#### [Raw records]
————

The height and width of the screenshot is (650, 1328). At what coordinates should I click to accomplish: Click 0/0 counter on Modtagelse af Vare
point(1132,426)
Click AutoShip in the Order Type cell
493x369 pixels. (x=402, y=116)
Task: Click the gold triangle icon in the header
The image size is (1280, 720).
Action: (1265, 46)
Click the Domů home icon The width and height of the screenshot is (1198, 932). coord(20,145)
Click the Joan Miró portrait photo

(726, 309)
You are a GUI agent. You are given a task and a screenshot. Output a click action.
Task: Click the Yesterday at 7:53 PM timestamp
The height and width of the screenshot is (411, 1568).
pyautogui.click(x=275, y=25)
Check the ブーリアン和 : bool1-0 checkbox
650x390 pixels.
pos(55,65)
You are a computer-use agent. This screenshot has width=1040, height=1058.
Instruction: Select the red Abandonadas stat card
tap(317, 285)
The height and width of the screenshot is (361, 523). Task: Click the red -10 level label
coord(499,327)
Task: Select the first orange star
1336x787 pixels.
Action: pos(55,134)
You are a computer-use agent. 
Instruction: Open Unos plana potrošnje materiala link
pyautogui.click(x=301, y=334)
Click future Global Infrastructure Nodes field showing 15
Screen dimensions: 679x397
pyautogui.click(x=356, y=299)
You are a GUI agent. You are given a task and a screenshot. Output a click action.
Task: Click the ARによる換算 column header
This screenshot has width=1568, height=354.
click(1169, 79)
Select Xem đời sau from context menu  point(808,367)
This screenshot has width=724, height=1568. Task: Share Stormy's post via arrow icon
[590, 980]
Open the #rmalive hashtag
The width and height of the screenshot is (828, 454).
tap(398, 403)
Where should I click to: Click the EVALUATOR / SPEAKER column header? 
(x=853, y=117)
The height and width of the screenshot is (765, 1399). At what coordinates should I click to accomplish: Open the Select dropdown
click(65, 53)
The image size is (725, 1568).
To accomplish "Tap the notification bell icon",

————

#### [Your objective]
Rewrite the lines above as a Markdown table with two columns, No. and Line. Put each line's row number in No. and leave out blank lines.

#### [Solution to this problem]
| No. | Line |
|---|---|
| 1 | The height and width of the screenshot is (650, 1328). At what coordinates should I click to accomplish: Click 0/0 counter on Modtagelse af Vare |
| 2 | point(1132,426) |
| 3 | Click AutoShip in the Order Type cell |
| 4 | 493x369 pixels. (x=402, y=116) |
| 5 | Task: Click the gold triangle icon in the header |
| 6 | The image size is (1280, 720). |
| 7 | Action: (1265, 46) |
| 8 | Click the Domů home icon The width and height of the screenshot is (1198, 932). coord(20,145) |
| 9 | Click the Joan Miró portrait photo |
| 10 | (726, 309) |
| 11 | You are a GUI agent. You are given a task and a screenshot. Output a click action. |
| 12 | Task: Click the Yesterday at 7:53 PM timestamp |
| 13 | The height and width of the screenshot is (411, 1568). |
| 14 | pyautogui.click(x=275, y=25) |
| 15 | Check the ブーリアン和 : bool1-0 checkbox |
| 16 | 650x390 pixels. |
| 17 | pos(55,65) |
| 18 | You are a computer-use agent. This screenshot has width=1040, height=1058. |
| 19 | Instruction: Select the red Abandonadas stat card |
| 20 | tap(317, 285) |
| 21 | The height and width of the screenshot is (361, 523). Task: Click the red -10 level label |
| 22 | coord(499,327) |
| 23 | Task: Select the first orange star |
| 24 | 1336x787 pixels. |
| 25 | Action: pos(55,134) |
| 26 | You are a computer-use agent.  |
| 27 | Instruction: Open Unos plana potrošnje materiala link |
| 28 | pyautogui.click(x=301, y=334) |
| 29 | Click future Global Infrastructure Nodes field showing 15 |
| 30 | Screen dimensions: 679x397 |
| 31 | pyautogui.click(x=356, y=299) |
| 32 | You are a GUI agent. You are given a task and a screenshot. Output a click action. |
| 33 | Task: Click the ARによる換算 column header |
| 34 | This screenshot has width=1568, height=354. |
| 35 | click(1169, 79) |
| 36 | Select Xem đời sau from context menu  point(808,367) |
| 37 | This screenshot has width=724, height=1568. Task: Share Stormy's post via arrow icon |
| 38 | [590, 980] |
| 39 | Open the #rmalive hashtag |
| 40 | The width and height of the screenshot is (828, 454). |
| 41 | tap(398, 403) |
| 42 | Where should I click to: Click the EVALUATOR / SPEAKER column header?  |
| 43 | (x=853, y=117) |
| 44 | The height and width of the screenshot is (765, 1399). At what coordinates should I click to accomplish: Open the Select dropdown |
| 45 | click(65, 53) |
| 46 | The image size is (725, 1568). |
| 47 | To accomplish "Tap the notification bell icon", |